Hanya saja, peserta aksi dibuat kecewa lantaran tak ada satupun anggota DPRD Kaltim yang hadir. Koordinator Lapangan (Korlap) Koalisi Kemerdekaan Pers Kaltim Ibrahim Yusuf pun mengaku sangat kecewa karena tidak dapat menemui wakil rakyat.
“Kami dari koalisi sangat kecewa kepada wakil rakyat Kaltim yang tidak bersepakat, tidak setuju dan tidak memfasilitasi kami untuk menolak revisi RUU Penyiaran,” ucapnya.
Lebih lanjut, mengenai substansi RUU yang bertentangan dengan nilai demokrasi dan Hak Asasi Manusia (HAM). Koalisi ini menekankan bahwa substansi RUU Penyiaran harus sejalan dengan nilai-nilai demokrasi.
Koalisi ini menilai sejumlah pasal-pasal kontroversial yang dapat mengkerdilkan kebebasan pers. Pertama, terkait dengan Pasal 50 B Ayat 2 Huruf C, yang berbicara tentang standar isi siaran, salah satu poinnya melarang penayangan eksklusif jurnalistik investigasi.
Kedua, Pasal 50 B Ayat 2 Huruf Kberkaitan dengan penayangan isi Siaran dan konten siaran yang mengandung berita bohong, fitnah, penghinaan, dan pencemaran nama baik. Pasal ini sangat multitafsir, terutama dalam hal penghinaan dan pencemaran nama baik.

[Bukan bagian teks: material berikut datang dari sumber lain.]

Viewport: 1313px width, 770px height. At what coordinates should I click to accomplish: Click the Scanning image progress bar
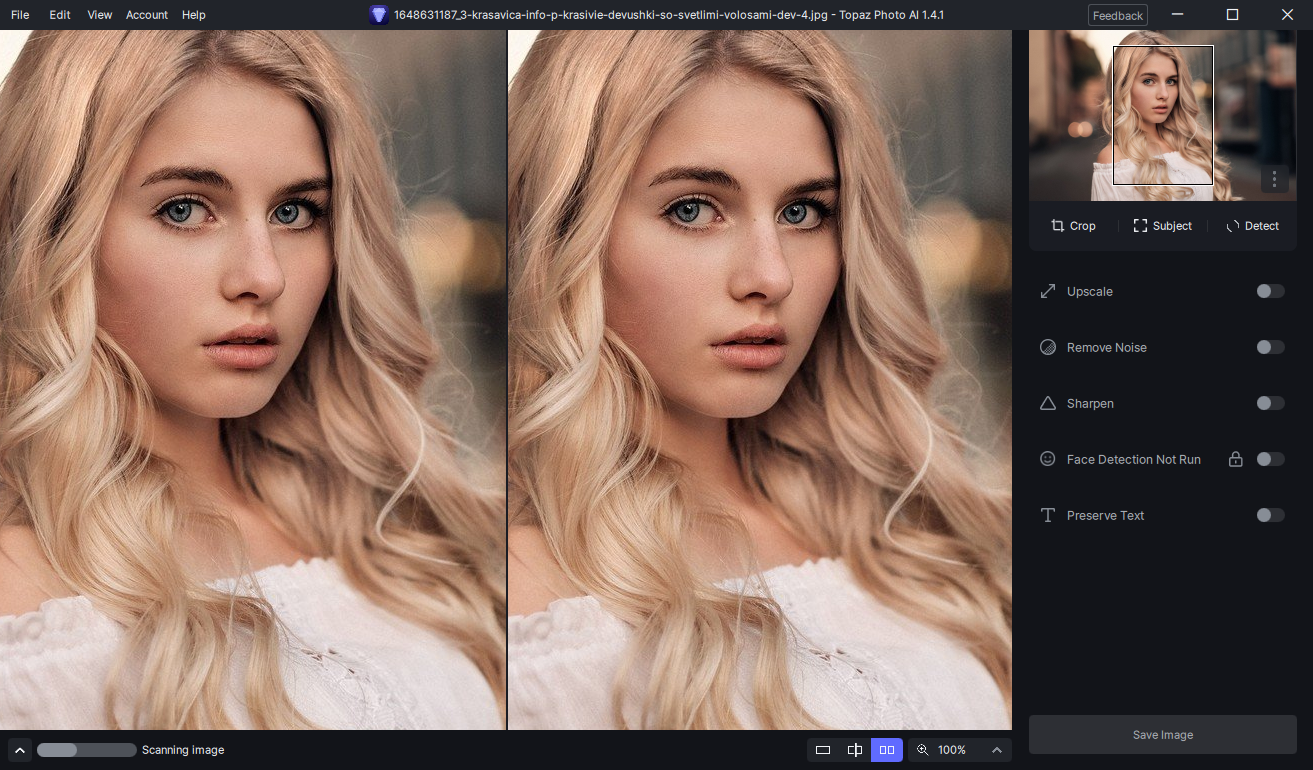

Ketiga, Pasal 8 A Huruf Q dan Pasal 42 Ayat 2 terkait penyelesaian sengketa jurnalistik penyiaran dilakukan oleh Komisi Penyiaran Indonesia (KPI) sesuai dengan ketentuan peraturan perundang-undangan. Ketentuan ini bersinggungan dengan UU Nomor 40 Tahun 1999 tentang Pers, yang mengamanatkan penyelesaian sengketa jurnalistik dilakukan di Dewan Pers. Selain itu, ada juga pasal-pasal lain yang bermasalah.

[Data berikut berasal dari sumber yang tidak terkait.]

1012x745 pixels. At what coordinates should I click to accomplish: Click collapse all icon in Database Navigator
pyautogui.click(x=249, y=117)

Hal itu terjadi, karena kehadiran RUU bermasalah ini tidak melibatkan partisipasi publik. “Kami meminta DPR RI untuk melibatkan partisipasi publik yang bermakna dalam penyusunan revisi UU Penyiaran. Tujuannya adalah memastikan tidak ada pasal multitafsir yang dapat digunakan untuk mengurangi kemerdekaan pers dan kebebasan berpendapat,” lanjut Ibrahim.
Ibrahim juga meminta untuk pembuatan UU ini melibatkan organisasi masyarakat sipil dan Dewan Pers. Karena hal ini berpengaruh terhadap pembiasan nilai-nilai kemerdekaan pers.

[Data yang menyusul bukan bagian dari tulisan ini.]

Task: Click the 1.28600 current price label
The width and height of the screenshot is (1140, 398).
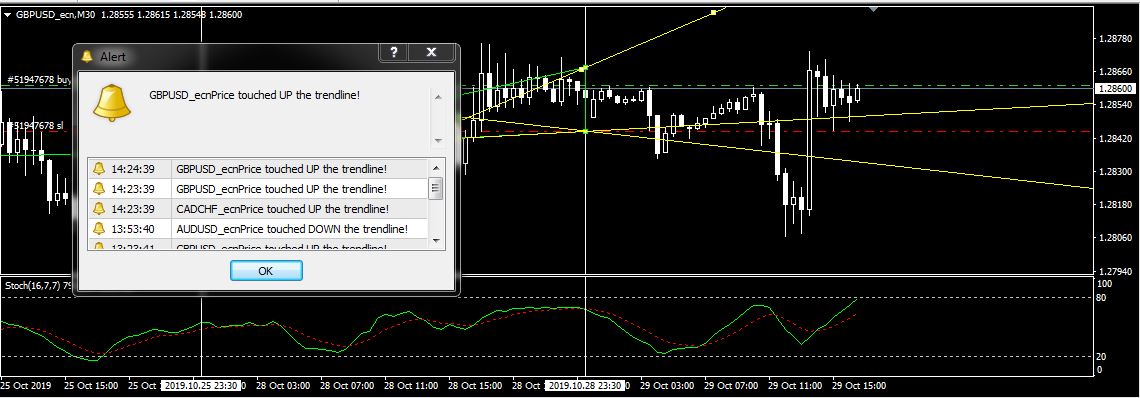Action: (1116, 88)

“Dengan kebebasan yang diberikan, jurnalis dapat bekerja profesional, dan bagaimana seluruh unsur demokrasi mendukung jurnalis untuk bekerja sesuai dengan kode etik. Hal ini dianggap penting untuk memenuhi hak-hak publik atas informasi yang akurat dan berimbang,” jelasnya.
Sementara itu, Ketua Aliansi Jurnalis Independen (AJI) Samarinda Nofiyatul Chalimah menyebut kompleksitas masalah dari Kaltim, dari lingkungan hingga Sumber Daya Manusia.
“Jika RUU Penyiaran ini diteruskan, maka akan mengancam kerja-kerja kita sebagai jurnalis. Apalagi Kaltim saat ini menjadi sorotan se-Indonesia. Itu alasan mengaka kita harus bersolidaritas, dan melawan dari Kaltim,” sabutnya.
Salah satu perwakilan Sekretariat DPRD Kaltim menyebut para dewan tidak dapat menemui massa aksi dikarenakan sedang ada penyerapan aspirasi di masing-masing komisi.
“Kami memohon maaf, karena para dewan sedang bertugas di komisinya masing-masing,” tutupnya.(*)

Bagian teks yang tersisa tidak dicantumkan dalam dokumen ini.